LISTA DE EXERCÍCIOS:
[A] No texto para leitura, a frase "Liberdade é pouco. O que eu desejo ainda não tem nome" expressa o ponto de vista de qual personagem?
[B] De acordo com o texto para leitura, por que colocar um escritor num pedestal talvez seja a forma mais segura de matá-lo?
[C] Reproduza o trecho do texto para leitura que começa nas palavras "Quer dizer, a" e termina logo após as palavras "com os seus.".

=== TEXTO PARA LEITURA ===

Daí desconfiei que ela estivesse a ler Shakespeare de verdade e joguei no Google a primeira sentença, e os resultados apontavam autoria de Shakespeare, Clarice Lispector e Caio Fernando Abreu, pelo menos esses três.
Mas encontrei por acaso este texto do Michel Laub, de 2013, que eu acabei lendo e achando bacana. Ei-lo.


Formas de matar um escritor

Exemplo de frase atribuída a Clarice Lispector na internet: "Ainda bem que sempre existe outro dia, e outros sonhos, e outros risos, e outras pessoas, e outras coisas". Outro exemplo: "Liberdade é pouco. O que eu desejo ainda não tem nome".

Ambas estão num site que, reagindo ao que o mundo virtual faz contra autores como Luis Fernando Verissimo e Caio Fernando Abreu, dispõe-se a conferir a autenticidade de citações. Tarefa digna, embora eu fique em dúvida sobre o que é pior: a Clarice falsa (sonhos e pessoas) ou a verdadeira (desejo sem nome).

Quer dizer, a Clarice transformada em autoajuda ou a tirada de contexto, numa vulgarização do registro original. A segunda frase é o ponto de vista de uma personagem --a protagonista de "Perto do Coração Selvagem"--, e fora do ambiente claustrofóbico e idiossincrático do romance vira apenas banalidade.

Há muitas formas de matar um escritor, e a mais segura talvez seja botá-lo num pedestal, escondendo as falhas e oscilações que o tornam humano --e, portanto, próximo do que a literatura deve ser. Acontece quando o transformamos num oráculo, com verdades a revelar sobre temas que pouco ou nada têm a ver com os seus.

Caso dramático é o de ficcionistas cujo mérito maior não é a capacidade de síntese, ou mesmo as ideias. "Grande Sertão: Veredas" é um clássico por vários motivos, um deles o acúmulo caudaloso e virtuoso de termos raros e palavras inventadas por Guimarães Rosa, num ritmo e ambientação a serviço de uma grande narrativa de aventura.

=== DADOS FORNECIDOS ===

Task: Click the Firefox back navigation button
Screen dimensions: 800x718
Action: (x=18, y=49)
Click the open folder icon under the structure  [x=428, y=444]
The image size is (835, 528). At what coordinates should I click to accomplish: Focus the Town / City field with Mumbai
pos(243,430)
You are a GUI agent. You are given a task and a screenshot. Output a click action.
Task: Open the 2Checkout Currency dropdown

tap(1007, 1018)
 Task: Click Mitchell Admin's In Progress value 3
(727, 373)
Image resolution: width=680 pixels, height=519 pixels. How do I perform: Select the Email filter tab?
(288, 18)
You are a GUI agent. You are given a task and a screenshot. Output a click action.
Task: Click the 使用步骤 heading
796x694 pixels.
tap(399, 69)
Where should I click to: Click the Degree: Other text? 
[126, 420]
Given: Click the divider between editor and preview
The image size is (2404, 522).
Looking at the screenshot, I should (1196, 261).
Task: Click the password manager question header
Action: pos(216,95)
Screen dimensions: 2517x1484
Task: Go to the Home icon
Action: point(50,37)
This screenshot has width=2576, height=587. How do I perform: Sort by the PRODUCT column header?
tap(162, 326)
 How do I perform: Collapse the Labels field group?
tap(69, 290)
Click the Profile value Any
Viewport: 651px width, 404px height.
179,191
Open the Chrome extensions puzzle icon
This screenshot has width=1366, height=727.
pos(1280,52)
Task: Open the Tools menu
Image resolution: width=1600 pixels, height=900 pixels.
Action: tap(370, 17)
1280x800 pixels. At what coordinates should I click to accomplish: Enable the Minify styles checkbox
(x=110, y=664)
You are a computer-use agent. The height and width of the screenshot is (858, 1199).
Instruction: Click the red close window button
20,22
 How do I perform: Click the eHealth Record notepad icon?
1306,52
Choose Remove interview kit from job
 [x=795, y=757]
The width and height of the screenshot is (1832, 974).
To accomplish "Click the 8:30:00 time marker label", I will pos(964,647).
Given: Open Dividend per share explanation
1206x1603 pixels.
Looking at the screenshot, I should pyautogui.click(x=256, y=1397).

===

RESPOSTAS POR TAREFA:
[A] Da protagonista de "Perto do Coração Selvagem".

[B] Porque o pedestal esconde as falhas e oscilações que tornam o escritor humano. São justamente essas falhas que o deixam próximo do que a literatura deve ser.

[C]
Quer dizer, a Clarice transformada em autoajuda ou a tirada de contexto, numa vulgarização do registro original. A segunda frase é o ponto de vista de uma personagem --a protagonista de "Perto do Coração Selvagem"--, e fora do ambiente claustrofóbico e idiossincrático do romance vira apenas banalidade.

Há muitas formas de matar um escritor, e a mais segura talvez seja botá-lo num pedestal, escondendo as falhas e oscilações que o tornam humano --e, portanto, próximo do que a literatura deve ser. Acontece quando o transformamos num oráculo, com verdades a revelar sobre temas que pouco ou nada têm a ver com os seus.